Assignment » Make a word-for-word copy of the entries below from their first line through the line with "Task: Click the Cargos", and add nothing.

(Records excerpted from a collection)

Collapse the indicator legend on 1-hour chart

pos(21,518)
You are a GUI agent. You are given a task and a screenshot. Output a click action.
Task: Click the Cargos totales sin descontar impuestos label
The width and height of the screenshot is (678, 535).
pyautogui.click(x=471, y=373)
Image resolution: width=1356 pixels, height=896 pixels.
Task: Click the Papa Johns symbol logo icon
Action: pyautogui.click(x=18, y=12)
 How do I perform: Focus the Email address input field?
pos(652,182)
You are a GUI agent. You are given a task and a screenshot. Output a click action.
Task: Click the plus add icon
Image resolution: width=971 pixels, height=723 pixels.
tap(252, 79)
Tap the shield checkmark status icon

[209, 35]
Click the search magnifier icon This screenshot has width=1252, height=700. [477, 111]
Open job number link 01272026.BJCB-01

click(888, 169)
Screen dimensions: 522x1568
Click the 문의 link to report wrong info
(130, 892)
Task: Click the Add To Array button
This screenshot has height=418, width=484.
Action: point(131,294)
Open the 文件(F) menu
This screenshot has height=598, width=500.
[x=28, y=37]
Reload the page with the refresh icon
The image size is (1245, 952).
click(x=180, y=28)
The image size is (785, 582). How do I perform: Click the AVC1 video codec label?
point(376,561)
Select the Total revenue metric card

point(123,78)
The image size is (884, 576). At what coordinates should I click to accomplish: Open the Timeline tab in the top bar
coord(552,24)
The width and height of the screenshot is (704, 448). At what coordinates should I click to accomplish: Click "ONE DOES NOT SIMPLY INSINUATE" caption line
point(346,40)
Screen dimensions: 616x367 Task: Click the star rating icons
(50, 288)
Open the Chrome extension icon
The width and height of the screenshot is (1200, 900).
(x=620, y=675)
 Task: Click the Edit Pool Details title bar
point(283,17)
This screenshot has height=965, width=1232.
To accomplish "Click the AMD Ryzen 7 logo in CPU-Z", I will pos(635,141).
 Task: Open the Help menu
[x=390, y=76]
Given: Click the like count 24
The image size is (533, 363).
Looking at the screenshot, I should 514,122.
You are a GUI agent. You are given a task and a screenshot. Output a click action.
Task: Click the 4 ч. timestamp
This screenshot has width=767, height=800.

Exercise result »
Collapse the indicator legend on 1-hour chart

pos(21,518)
You are a GUI agent. You are given a task and a screenshot. Output a click action.
Task: Click the Cargos totales sin descontar impuestos label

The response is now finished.